常见概率分布及python实现
1.两点分布——离散型概率分布
概念:一次试验,若成功随机变量取值为1,成功概率为p; 若失败随机变量取0,失败概率为1-p
期望\(E(X)=1*p+0*(1-p)=p\)
方差
\[\begin{aligned}
D(X)&=p*(1-p)^2+(1-p)*(0-p)^2\\
&=p(1-p)
\end{aligned}
\]
2.二项分布——离散型概率分布
概念:进行n次伯努利试验。(n>=1),当n=1,二项分布就是伯努利分布
n次试验中总共成功的次数为k的概率 \(P(X=k;n,p)=C_n^k*p^k*(1-p)^{n-k}\)
期望 $ E(X)=np $
期望的推导
\[\begin{aligned}
E(X) &= \sum_{k=0}^{n}k*P(X=k)\\
&=\sum_{k=0}^{n}k*\frac{n!}{k!(n-k)!}p^k (1-p)^{n-k}\\
&=np\sum_{k=1}^{n}\frac{(n-1)!}{(k-1)!(n-k)!}p^{k-1} (1-p)^{(n-k)}\\
&=np
\end{aligned}
\]
方差$ D(X)=np(1-p) $
方差的推导
\[\begin{aligned}
D(X) &= E(X^2)-E^2(X)\\
&=E[X(X-1)+X]-n^2p^2=E[X(X-1)]+np-n^2p^2
\end{aligned}
\]
\[\begin{aligned}
E[X(X-1)] &= \sum_{k=0}^{n}k(k-1)*P(X=k)\\
&= \sum_{k=0}^{n}k(k-1)*\frac{n!}{k!(n-k)!}p^k(1-p)^{n-k}\\
&=n(n-1)p^2\sum_{k=2}^{n}\frac{(n-2)!}{(k-2)!(n-k)!}p^{k-2}(1-p)^{n-k}\\
&=n(n-1)p^2
\end{aligned}
\]
\[\begin{aligned}
D(X)&=n(n-1)p^2+np-n^2p^2\\
&=np(1-p)
\end{aligned}
\]
3.泊松分布——离散型概率分布
泰勒展开式
\[\begin{aligned}
e^x&=1+x+\frac{x^2}{2!}+\frac{x^3}{3!}+\cdots+ \frac{x^n}{n!}+R_n\\
1&=e^{-x}+xe^{-x}+\frac{x^2}{2!}e^{-x}+\frac{x^3}{3!}e^{-x}+\cdots+\frac{x^n}{n!}e^{-x}+R_ne^{-n}
\end{aligned}
\]
通项 $ \frac{xk}{k!}e $ ---> \(\frac{\lambda^k}{k!}e^{-\lambda}\)
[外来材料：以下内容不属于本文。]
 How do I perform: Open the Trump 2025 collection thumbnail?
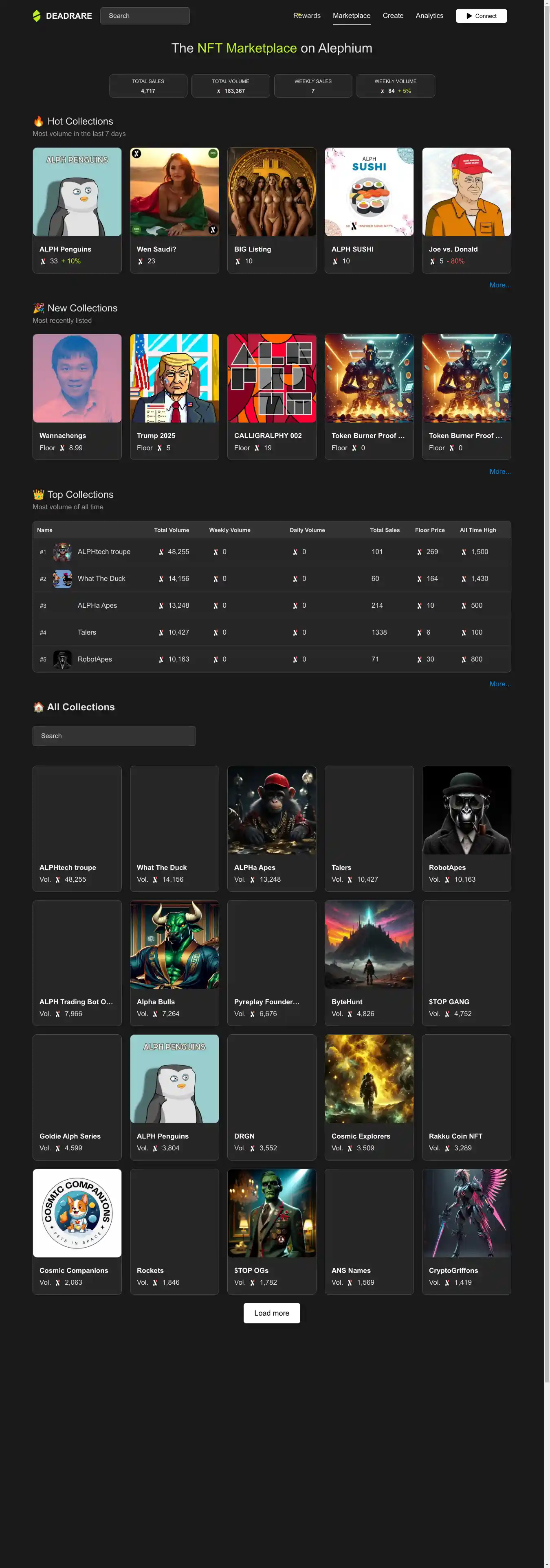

概率分布\(P(X=k)=\frac{\lambda^k}{k!}e^{-\lambda},\lambda>0,k=0,1,2,\cdots\)
期望
\[\begin{aligned}
E(X)&=\sum_{k=0}^{\infty}k*f(x)\\
&=\sum_{k=0}^{\infty}k*\frac{\lambda^k}{k!}e^{-\lambda}\\
&=\lambda\sum_{k=1}^{\infty}\frac{\lambda^{k-1}}{(k-1)!}e^{-\lambda}\\
&=\lambda
\end{aligned}
\]
方差
\[\begin{aligned}
D(X) &= E(X^2)-E^2(X)\\
&=E[X(X-1)+X]-E^2(X)\\
&=E[X(X-1)]+E(X)-E^2(X)\\
&=E[X(X-1)+\lambda-\lambda^2
\end{aligned}
\]
\[\begin{aligned}
E[X(X-1)&=\sum_{k=0}^{\infty}k(k-1)*\frac{\lambda^k}{k!}e^{-\lambda}\\
&=\lambda^2\sum_{k=2}^{\infty}\frac{\lambda^{k-2}}{(k-2)!}e^{-\lambda}\\
&=\lambda^2
\end{aligned}
\]
\[\begin{aligned}
D(X)&=E[X(X-1)]+E(X)-E^2(X)=\lambda^2+\lambda-\lambda^2=\lambda
\end{aligned}
\]
泊松分布的期望和方差都是参数\(\lambda\)!
import numpy as np
a = np.random.poisson(55,size=(4,))
print(a)
print(type(a))
>>> [46 50 39 57]
<class 'numpy.ndarray'>
4.均匀分布——连续型概率分布
概率密度函数为
\[f(x)=\left\{
\begin{aligned}
&\frac{1}{b-a},&a<x<b\\
&0,&others
\end{aligned}
\right.
\]
期望\(E(X)=\int_{-\infty}^{\infty}x*f(x)dx=\frac{a+b}{2}\)
方差\(D(X)=E(X^2)-E^2(X)=\int_{a}^{b}x^2*\frac{1}{b-a}dx-\frac{(a+b)^2}{4}=\frac{(b-a)^2}{12}\)
#np.random.uniform(low=0.0, high=1.0, size=None)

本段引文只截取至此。